Hyperaldosteronism: ~1% of incidentalomas; test if patient hypertensive or hypokalemic.

• Hypokalemia and metabolic alkalosis variably present.
• Check plasma aldosterone concentration (PAC) and plasma renin activity (PRA), if possible in the morning on a seated patient post ambulation. No uniformity on assay methods or cut offs, but PAC/PRA ratio above 30 is generally thought to be diagnostic. Spironolactone and epleronone must be discontinued in advance, and other antihypertensives may influence results.  

• Functioning pheochromocytoma: management is surgical, with careful pre-surgical preparation.
  • Volume depleted state requiring significant IV volume expansion.
  • Alpha blockade beginning ~ 2 weeks before surgery (e.g. phenoxybenzamine).
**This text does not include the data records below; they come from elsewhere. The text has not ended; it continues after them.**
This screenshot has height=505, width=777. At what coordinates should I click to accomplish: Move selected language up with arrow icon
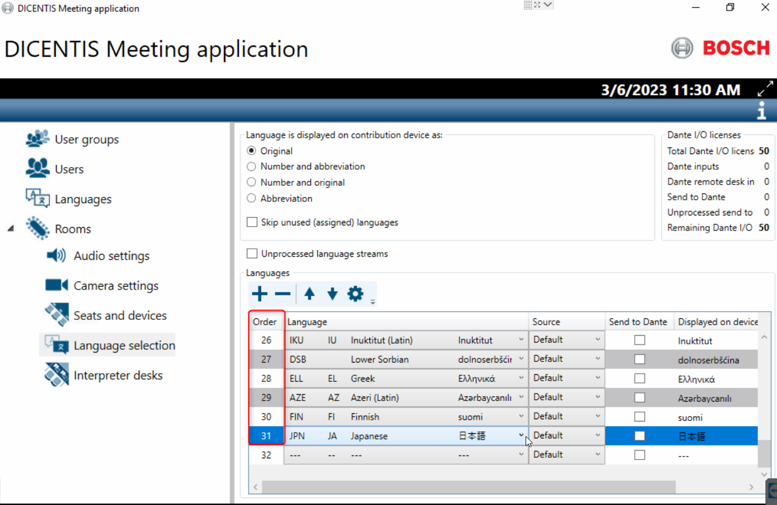coord(309,294)
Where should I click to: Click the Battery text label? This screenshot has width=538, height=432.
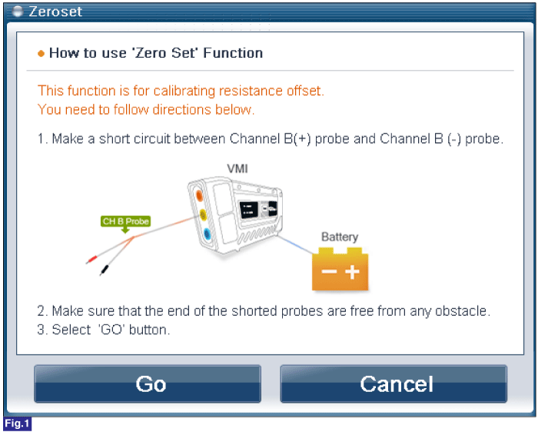point(340,237)
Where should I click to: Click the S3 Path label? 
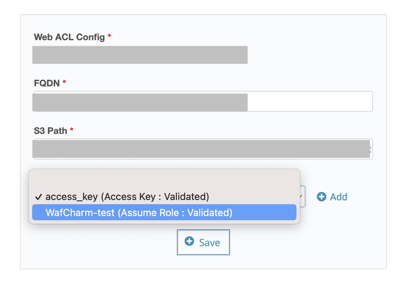[51, 131]
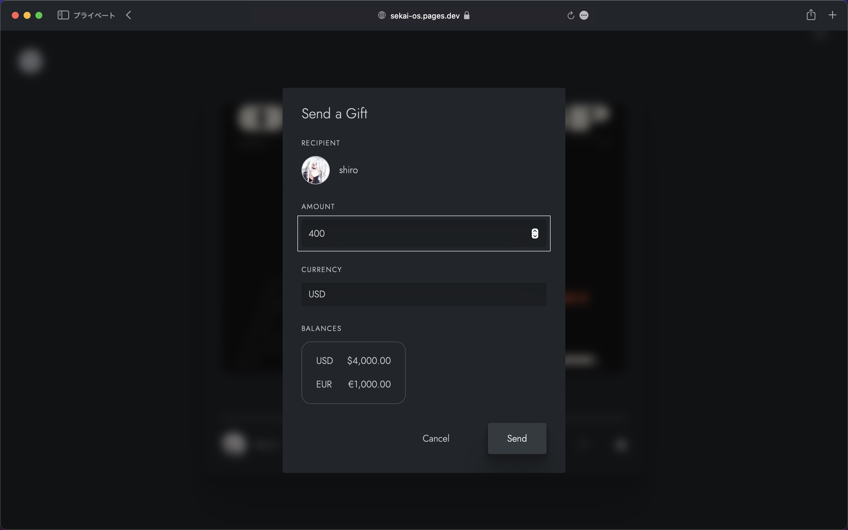
Task: Click the プライベート tab group label
Action: 94,15
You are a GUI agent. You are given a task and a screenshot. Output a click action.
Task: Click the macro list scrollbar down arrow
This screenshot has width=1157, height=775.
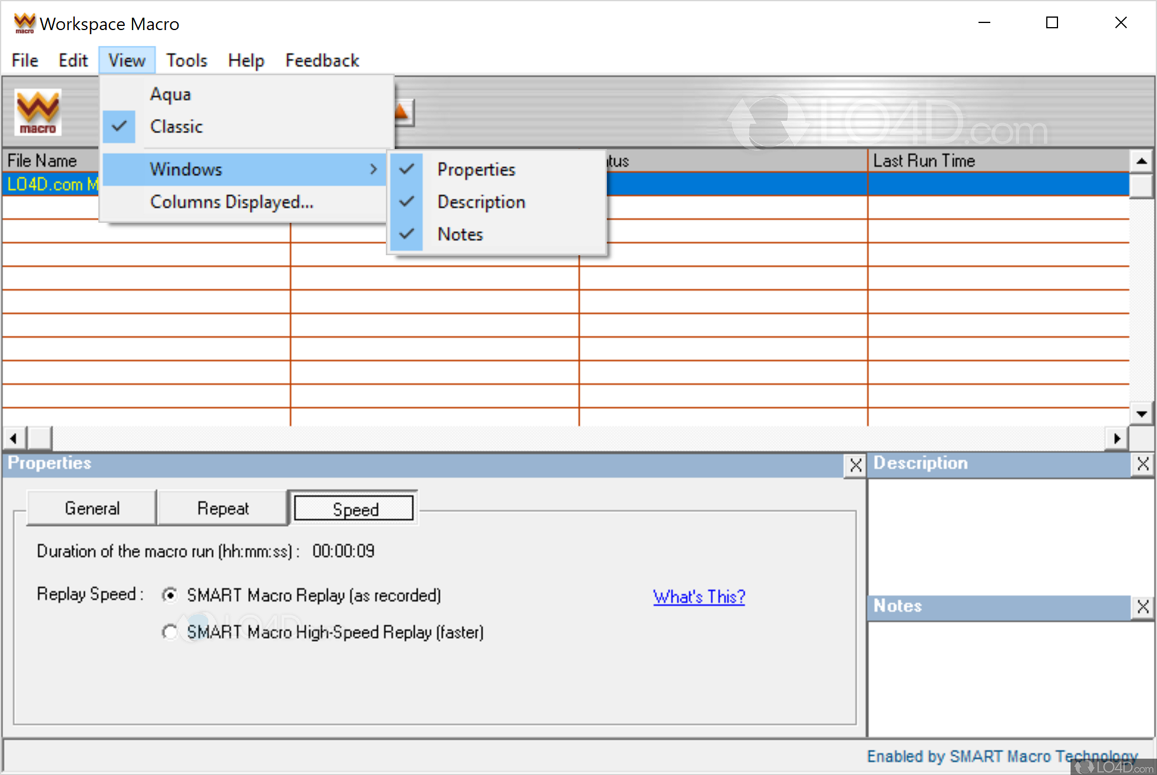(1142, 413)
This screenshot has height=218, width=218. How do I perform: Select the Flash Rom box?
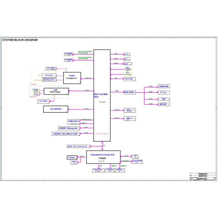point(98,170)
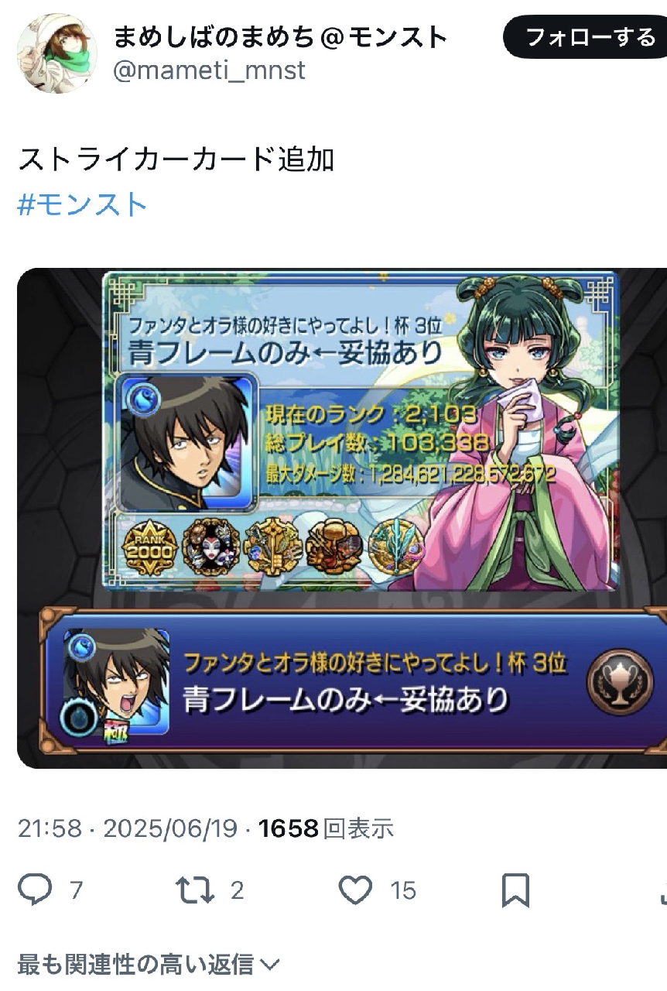Open the 21:58 2025/06/19 timestamp

click(x=127, y=828)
Titrate to symptom and blood pressure control.
  • Beta blockade only after adequate alpha blockade (to avoid hypertensive crisis with unopposed alpha agonism).
  • Pheochromocytomas and paragangliomas (extra-adrenal catecholamine producing tumors) are associated with a variety of genetic syndromes and germline mutations (e.g. MEN2, VHL, NF1, SDH). Consider genetics consult for all bilateral pheochromocytomas, onset age <45, positive family history, any paraganglioma.
• Suspicious masses for malignancy: surgery if patient is able to tolerate; otherwise follow up imaging in 3 months.
• Benign, non-functioning masses: surgery if size >4 cm or growing on follow-up; otherwise, image at 6, 12, and 24 months and check hormones every year for 4 years.

Key Points 

• Adrenal incidentalomas are common.
• If >4cm or malignant characteristics on CT, surgery is recommended (evaluate for pheochromocytoma first).
• If <4cm, evaluate for Cushing’s, hyperaldosteronism, or pheochromocytoma.

Grumbach MM, Biller BM, Braunstein GD, et al. Management of the clinically inapparent adrenal mass (“incidentaloma”). Ann Intern Med 2003;138:424-429.
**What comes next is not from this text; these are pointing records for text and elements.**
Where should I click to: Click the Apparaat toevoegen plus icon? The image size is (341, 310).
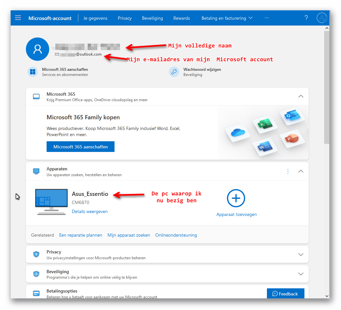[x=236, y=198]
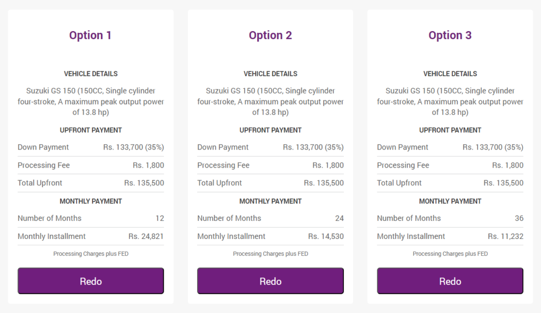Click Option 1 Suzuki GS 150 vehicle description
This screenshot has height=313, width=541.
(x=91, y=101)
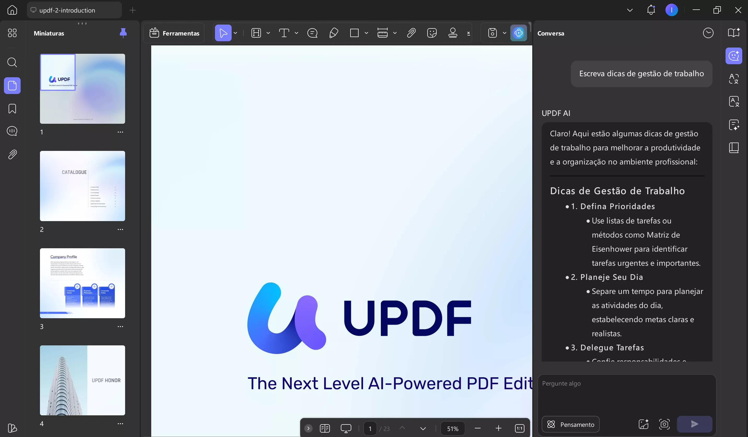
Task: Expand the shape rectangle tool dropdown
Action: coord(366,33)
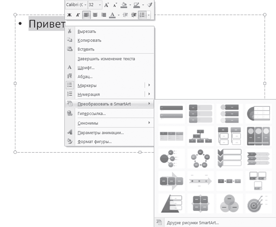Apply font color with underlined A button

pyautogui.click(x=113, y=15)
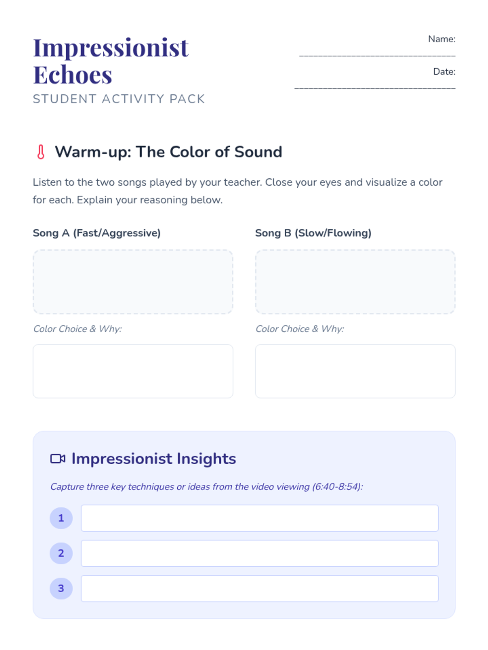Viewport: 488px width, 650px height.
Task: Select the Student Activity Pack subtitle
Action: [x=119, y=99]
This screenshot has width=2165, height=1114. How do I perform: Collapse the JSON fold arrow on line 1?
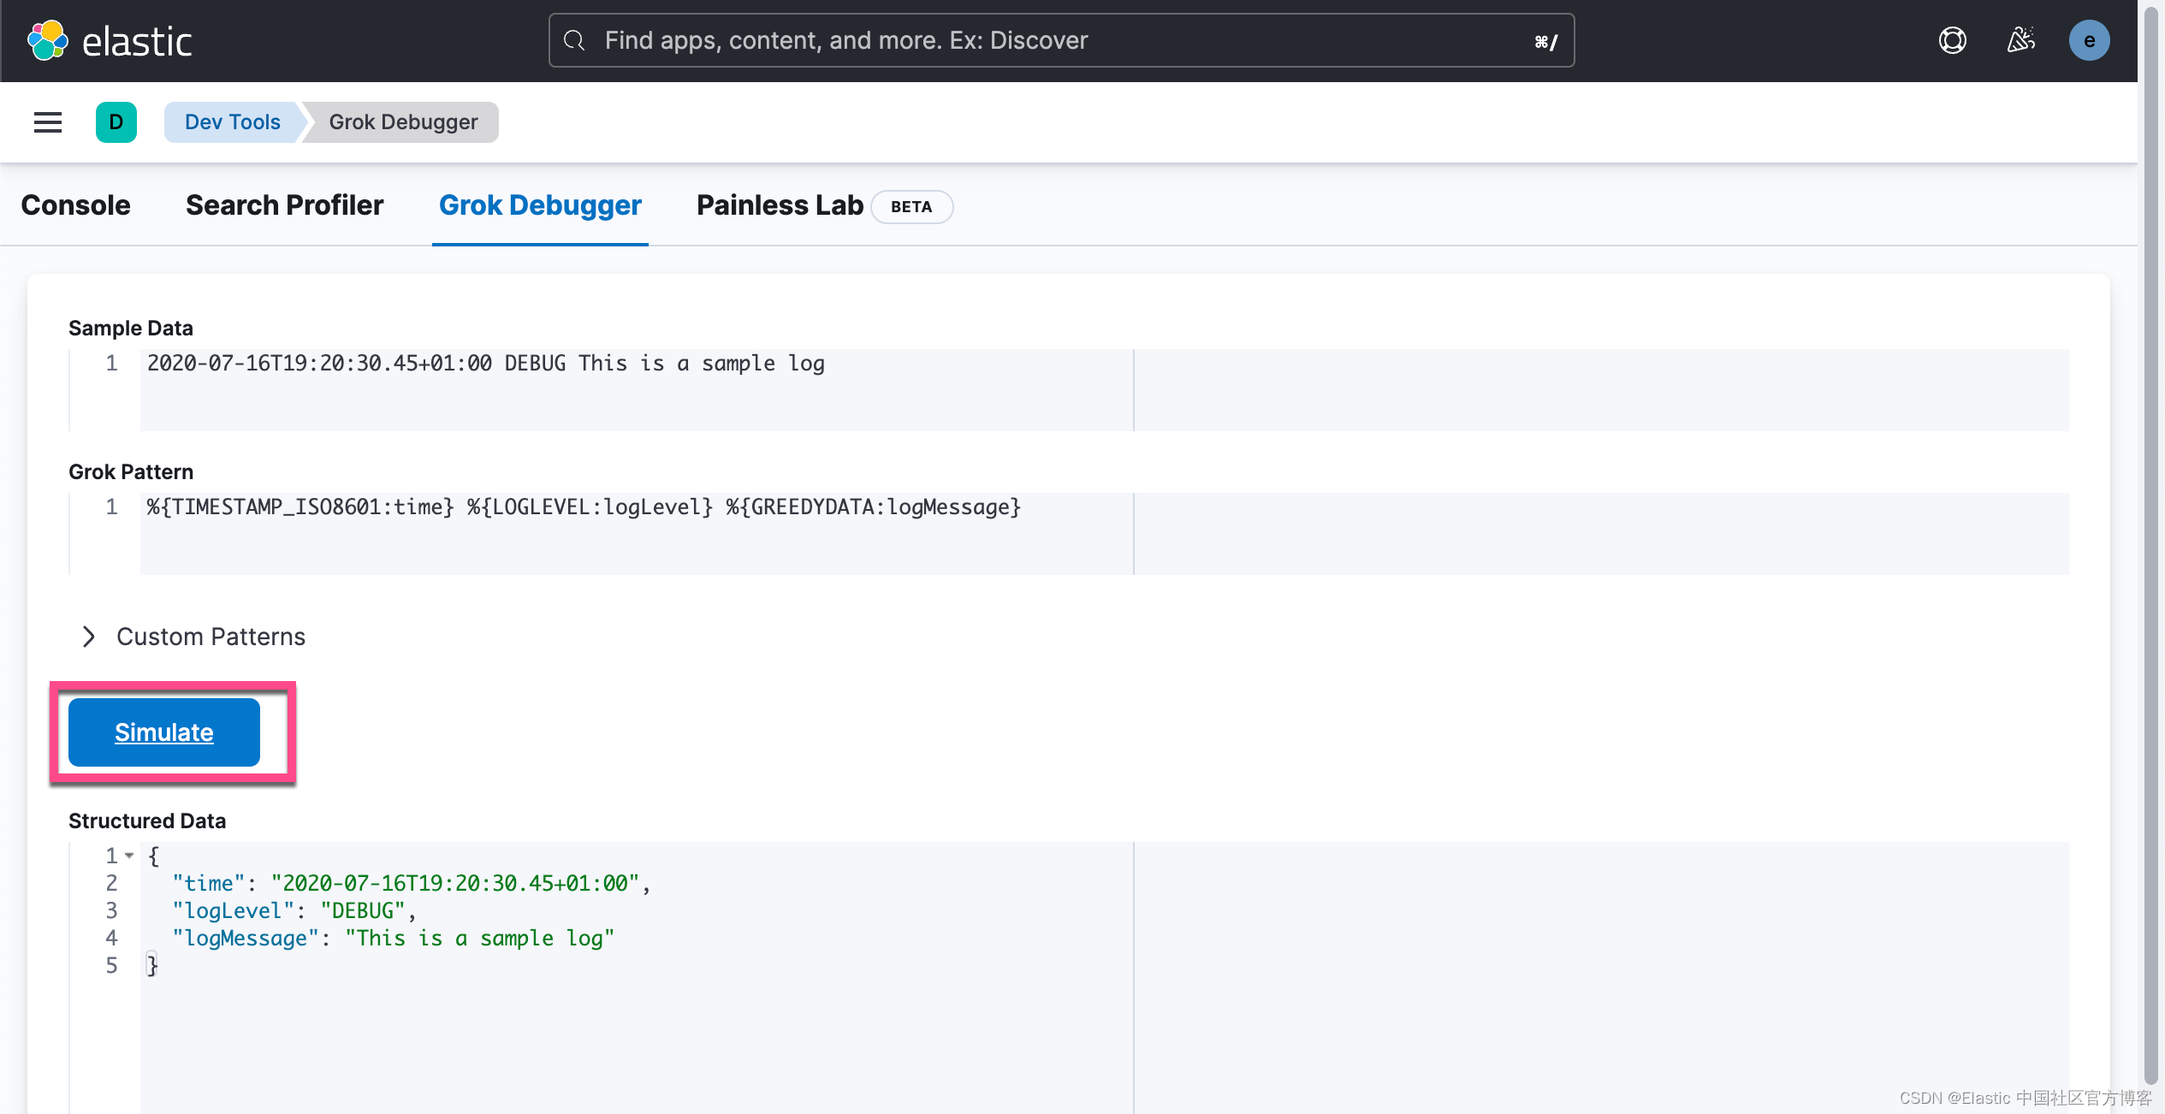[129, 856]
Lenders JW, et al. Pheochromocytoma and paraganglioma: an endocrine society clinical practice guideline. J Clin Endocrinol Metab. 2014. 99(6):1915-42.

Neiman KL. Approach to the patient with an adrenal incidentaloma. J Clin Endocrinol Metab 2010;95(9):4106-13.

Young WF. The incidentally discovered adrenal mass. N Engl J Med 2007;356:601-610.